Все это показывает, что изображение смешных сторон в жалком и несчастном чиновнике в какой-то глубине художественной интуиции действительно связано с ощущением нашего с ним братства. Братства нет при остановке на одной внешней картине, где беспросветная тупость Башмачкина мешает чувствовать в нем ту же подлинную человеческую суть, какая есть в нас, но «воспламенение души» Акакия Акакиевича по поводу шинели уже приближает его к нам вплотную. Драма, пережитая несчастным Башмачкиным, разбивает всю начавшуюся для него новую жизнь, – и к этому уже совсем подходят финальные строки повести: «Исчезло и скрылось существо, ничем не защищенное и никому не дорогое, никому не интересное... для которого все же таки, хоть перед самым концом жизни мелькнул светлый гость в виде шинели, ожививший на миг бедную жизнь...»

Из этого ясно, что «дидактическая тенденция», призыв видеть в жалком чиновнике брата, вовсе не стояли вне связи с самим образом Акакия Акакиевича. При внешнем подходе к рассказу контраст между беспощадной характеристикой его и призывом видеть в нем брата оправдывает мысль о том, что дидактическая тенденция проистекала совсем из другого источника, чем чисто художественная интуиция, – но все это рассеивается, когда мы углубимся в рассказ. За внешним реализмом в рассказе стоит анализ душевных движений, который широко раздвигает то, что принято считать реализмом Гоголя.

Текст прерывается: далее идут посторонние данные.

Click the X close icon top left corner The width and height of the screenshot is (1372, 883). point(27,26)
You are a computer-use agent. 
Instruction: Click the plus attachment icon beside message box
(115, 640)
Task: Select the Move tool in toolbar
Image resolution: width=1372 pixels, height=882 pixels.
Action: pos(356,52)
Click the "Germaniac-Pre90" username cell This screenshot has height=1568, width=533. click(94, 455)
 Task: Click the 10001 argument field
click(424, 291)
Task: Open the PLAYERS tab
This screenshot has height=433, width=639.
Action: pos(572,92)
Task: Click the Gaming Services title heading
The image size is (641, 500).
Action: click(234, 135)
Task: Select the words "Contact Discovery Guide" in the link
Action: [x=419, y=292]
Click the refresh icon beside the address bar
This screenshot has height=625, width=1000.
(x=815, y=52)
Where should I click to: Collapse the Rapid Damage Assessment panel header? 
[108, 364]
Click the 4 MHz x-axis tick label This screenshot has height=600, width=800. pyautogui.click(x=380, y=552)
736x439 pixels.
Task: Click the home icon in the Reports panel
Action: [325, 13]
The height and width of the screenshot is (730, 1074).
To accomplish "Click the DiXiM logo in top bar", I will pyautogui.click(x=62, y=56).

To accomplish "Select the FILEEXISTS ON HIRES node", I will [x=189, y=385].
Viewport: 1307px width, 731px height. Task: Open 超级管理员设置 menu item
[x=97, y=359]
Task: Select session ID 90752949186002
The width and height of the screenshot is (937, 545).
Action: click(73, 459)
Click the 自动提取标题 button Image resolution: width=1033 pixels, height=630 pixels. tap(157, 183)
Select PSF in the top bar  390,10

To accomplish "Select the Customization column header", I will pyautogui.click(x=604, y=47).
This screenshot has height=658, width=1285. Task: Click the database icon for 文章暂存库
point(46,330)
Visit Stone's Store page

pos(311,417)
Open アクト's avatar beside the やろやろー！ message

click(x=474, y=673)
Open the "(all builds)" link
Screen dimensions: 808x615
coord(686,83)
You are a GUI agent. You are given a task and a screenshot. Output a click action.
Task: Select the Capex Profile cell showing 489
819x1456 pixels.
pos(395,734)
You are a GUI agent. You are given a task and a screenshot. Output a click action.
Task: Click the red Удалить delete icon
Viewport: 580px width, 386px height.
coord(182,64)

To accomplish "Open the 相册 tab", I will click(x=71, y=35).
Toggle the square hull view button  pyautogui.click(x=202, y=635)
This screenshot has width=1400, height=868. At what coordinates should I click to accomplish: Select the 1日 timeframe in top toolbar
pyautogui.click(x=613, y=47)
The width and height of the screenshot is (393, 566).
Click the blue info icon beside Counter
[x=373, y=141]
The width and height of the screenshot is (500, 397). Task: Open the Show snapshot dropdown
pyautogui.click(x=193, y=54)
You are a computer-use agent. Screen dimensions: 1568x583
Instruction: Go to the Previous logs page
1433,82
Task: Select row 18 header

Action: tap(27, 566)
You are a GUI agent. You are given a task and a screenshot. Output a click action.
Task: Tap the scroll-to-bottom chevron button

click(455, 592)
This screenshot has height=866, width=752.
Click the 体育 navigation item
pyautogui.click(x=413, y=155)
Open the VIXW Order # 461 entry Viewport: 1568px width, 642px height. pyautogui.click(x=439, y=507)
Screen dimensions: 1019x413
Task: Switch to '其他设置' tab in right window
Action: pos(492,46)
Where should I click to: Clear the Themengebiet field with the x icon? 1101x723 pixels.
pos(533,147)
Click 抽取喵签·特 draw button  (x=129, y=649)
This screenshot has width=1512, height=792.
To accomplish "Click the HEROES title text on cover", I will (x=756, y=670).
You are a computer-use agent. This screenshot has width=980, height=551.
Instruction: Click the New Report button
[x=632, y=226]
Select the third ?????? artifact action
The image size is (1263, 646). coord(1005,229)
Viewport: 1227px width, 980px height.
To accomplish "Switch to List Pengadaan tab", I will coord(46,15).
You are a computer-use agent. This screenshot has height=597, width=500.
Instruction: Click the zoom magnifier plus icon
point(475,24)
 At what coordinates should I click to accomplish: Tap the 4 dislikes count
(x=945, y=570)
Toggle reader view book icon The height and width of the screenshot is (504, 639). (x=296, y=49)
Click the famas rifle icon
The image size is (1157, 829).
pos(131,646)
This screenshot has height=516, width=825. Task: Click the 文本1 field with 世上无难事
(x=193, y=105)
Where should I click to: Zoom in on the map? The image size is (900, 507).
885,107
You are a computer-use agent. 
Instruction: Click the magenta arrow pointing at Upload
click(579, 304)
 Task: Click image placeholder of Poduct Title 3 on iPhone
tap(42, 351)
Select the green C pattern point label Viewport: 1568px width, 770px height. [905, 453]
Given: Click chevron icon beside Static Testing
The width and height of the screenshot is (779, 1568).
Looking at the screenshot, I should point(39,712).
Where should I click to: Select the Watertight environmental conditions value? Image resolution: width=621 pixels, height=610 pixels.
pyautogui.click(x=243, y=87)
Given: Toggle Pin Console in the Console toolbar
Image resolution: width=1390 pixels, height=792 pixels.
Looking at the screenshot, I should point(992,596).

Здесь мы переходим к проблеме творчества Гоголя в том его аспекте, который обычно ускользает от внимания и читателей, и исследователей. Как ни ярка вся реалистическая картина, которую рисует Гоголь, но это только внешняя оболочка, за которой встает сложная тема о человеческой душе. Реалистический рисунок, при пристальном внимании к нему, оказывается очень сложным, таящим в себе иную тему, – и здесь прежде всего надо указать на то, что Гоголь умел как никто вскрывать пошлость в своих героях. Эта тема пошлости, как мы увидим при изучении художественного творчества Гоголя, связана с эстетическими запросами Гоголя и его размышлениями и исканиями в сфере эстетики. Но не только это одно показывает всю сложность «реализма» у Гоголя, не менее важно здесь и то, что я называю «художественным платонизмом» у Гоголя. Мы займемся этим очень важным пунктом в той части нашей работы, где мы будем говорить о Гоголе как художнике. Но и здесь уже уместно сказать, что художественные созерцания Гоголя теснейшим образом связаны в своей глубине с его идейными исканиями и по существу неотделимы от них. Реализм Гоголя – исключительно яркий; он сам по себе уже достаточно богатый, чтобы овладеть вниманием читателя – и Гоголь с большим мастерством и блеском создает впечатление именно реализма, близости рисунка к жизни. Но для самого Гоголя и для чуткого читателя за внешним реализмом встают иные стороны в творчестве Гоголя, которые и создают неотразимое впечатление, овладевая вниманием читателя. Лишь сейчас становится ясным, что в творчестве Гоголя его художественная интуиция и его идейные построения интимно сплетаются в одно целое. Если все же надломилась и оборвалась в нем цельность его вдохновений, то ключ к этому лежит в зигзагах его жизни, а не в самом методе и путях его творчества.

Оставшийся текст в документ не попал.